…but no one should die of ignorance.” Elizabeth Taylor
I’m writing this fairly late because as per my Wednesday routine I went swimming, except my boyfriend is working away so not only did I complete 1500m in the pool, I also had to walk two miles there and back again! I’m now pretty wired, probably from eating too late and a coffee I shouldn’t have drunk at 6pm.
I was prompted to start this post by reading this article earlier this evening; I was shocked not at the rise in HIV in Russia but the route of transmission, the fact that it was via dirty needles through drug use. As we approach World AIDS Day the media write more articles about HIV and global news about the virus reaches us in larger volumes. It’s easy for me to forget sometimes how lucky I am in the UK. We like to complain and moan about the NHS but I would be a lot worse off if it wasn’t here. I am lucky to live in country that provides my HIV medication at no expense to myself, I am lucky to be able to routinely see a consultant within a mile of where I live and I’m lucky there is a varied and diverse network of charities and organisations championing our cause and that they are able to speak about HIV openly and freely.

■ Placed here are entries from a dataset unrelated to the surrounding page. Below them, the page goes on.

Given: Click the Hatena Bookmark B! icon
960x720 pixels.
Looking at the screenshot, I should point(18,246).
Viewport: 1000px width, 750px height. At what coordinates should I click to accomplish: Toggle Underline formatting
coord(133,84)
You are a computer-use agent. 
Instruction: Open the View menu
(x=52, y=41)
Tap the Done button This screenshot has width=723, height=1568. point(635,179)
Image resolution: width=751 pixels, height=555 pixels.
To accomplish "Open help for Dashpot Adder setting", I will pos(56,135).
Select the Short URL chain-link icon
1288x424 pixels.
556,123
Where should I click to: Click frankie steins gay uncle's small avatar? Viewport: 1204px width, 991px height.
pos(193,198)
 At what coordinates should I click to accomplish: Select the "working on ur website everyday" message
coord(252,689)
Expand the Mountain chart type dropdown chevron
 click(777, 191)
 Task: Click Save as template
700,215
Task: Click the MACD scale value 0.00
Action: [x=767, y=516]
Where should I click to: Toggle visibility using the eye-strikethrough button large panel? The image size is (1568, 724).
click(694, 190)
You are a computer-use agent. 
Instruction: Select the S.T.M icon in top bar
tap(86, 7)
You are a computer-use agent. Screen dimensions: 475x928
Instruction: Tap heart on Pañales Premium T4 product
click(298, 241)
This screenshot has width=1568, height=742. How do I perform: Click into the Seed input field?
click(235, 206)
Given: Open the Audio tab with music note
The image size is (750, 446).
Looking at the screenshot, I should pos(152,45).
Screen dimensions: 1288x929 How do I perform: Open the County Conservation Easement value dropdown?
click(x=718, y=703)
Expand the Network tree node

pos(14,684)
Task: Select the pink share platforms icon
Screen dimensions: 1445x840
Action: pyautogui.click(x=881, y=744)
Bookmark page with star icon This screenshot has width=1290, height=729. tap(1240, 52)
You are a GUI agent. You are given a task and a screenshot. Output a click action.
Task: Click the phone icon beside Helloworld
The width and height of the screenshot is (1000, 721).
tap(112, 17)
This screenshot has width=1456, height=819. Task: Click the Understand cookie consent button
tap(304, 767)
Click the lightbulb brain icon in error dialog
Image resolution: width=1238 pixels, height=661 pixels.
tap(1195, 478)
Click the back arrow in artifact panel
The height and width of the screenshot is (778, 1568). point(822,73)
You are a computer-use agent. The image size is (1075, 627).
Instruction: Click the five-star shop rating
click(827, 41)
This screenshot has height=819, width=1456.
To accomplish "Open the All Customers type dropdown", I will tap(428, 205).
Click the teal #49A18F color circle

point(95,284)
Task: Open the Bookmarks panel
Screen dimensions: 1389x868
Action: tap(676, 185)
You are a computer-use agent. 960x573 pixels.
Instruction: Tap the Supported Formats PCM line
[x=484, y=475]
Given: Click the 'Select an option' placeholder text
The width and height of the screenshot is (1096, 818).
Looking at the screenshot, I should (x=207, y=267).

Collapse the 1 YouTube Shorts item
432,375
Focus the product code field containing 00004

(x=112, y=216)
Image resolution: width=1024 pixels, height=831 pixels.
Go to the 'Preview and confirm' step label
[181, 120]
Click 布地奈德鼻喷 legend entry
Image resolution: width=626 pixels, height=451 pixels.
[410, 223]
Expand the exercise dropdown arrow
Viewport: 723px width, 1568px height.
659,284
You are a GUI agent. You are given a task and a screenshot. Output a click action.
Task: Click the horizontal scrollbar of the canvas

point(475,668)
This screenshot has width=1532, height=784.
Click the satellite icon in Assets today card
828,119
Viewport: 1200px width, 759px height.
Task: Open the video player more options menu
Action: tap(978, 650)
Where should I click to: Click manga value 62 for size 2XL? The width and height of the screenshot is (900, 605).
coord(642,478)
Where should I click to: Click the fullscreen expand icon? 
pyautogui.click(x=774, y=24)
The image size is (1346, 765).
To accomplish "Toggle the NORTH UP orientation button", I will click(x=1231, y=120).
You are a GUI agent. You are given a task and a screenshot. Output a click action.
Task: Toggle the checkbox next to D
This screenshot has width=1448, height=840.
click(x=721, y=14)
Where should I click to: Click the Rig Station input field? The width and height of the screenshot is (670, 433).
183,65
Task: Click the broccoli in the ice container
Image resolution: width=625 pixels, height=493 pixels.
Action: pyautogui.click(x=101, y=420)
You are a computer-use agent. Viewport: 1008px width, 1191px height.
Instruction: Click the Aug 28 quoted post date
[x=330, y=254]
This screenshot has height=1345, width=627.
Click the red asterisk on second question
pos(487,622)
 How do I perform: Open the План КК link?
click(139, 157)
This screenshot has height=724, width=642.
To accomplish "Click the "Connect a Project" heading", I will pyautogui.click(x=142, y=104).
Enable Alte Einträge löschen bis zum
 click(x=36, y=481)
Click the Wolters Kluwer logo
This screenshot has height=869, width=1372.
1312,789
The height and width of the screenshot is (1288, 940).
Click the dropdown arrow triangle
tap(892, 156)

I worry about countries like Russia where a crackdown on ‘gay propaganda’ is taking place. I’m concerned it means educating gay men about HIV might become more difficult. Whilst for the moment it appears that men who have sex with men are only accountable for 1% of new cases this could easily increase: especially if laws such as the one in St. Petersburg spread across the country. In the same way that Section 28 probably scared teachers during my school years from talking about gay and lesbian relationships Russia could witness thousands of young gay men and women growing up with inadequate sex and relationship education.
In the same way that I was ignorant to numbers of people in the world becoming infected by dirty needles there are other generalisations and assumptions that I have made that I have now found to be inaccurate regarding HIV. I had always presumed that due to the large percentage of people living with HIV in South Africa that they wouldn’t have to suffer the same ‘Western’ problems associated with HIV such as the stigma and ignorance of the illness. After recently meeting two women from South Africa through an on-going project I am working on I have found that this is not the case. There is still stigma within their communities, those living with HIV are still frowned upon and they suffer the same anxieties as I have, whether to disclose to family and friends, battling with GPs and Doctors when feeling under the weather and worrying about what life with the virus might be like.
I hope that on World AIDS Day we not only help to educate people about HIV, raise awareness about HIV testing and reduce stigma and fear. I hope that those living with the virus in the UK remember how lucky we are to live in a society with free health care, access to medication and access to support networks and that we can have our voice heard without fear of government oppression or reprisal.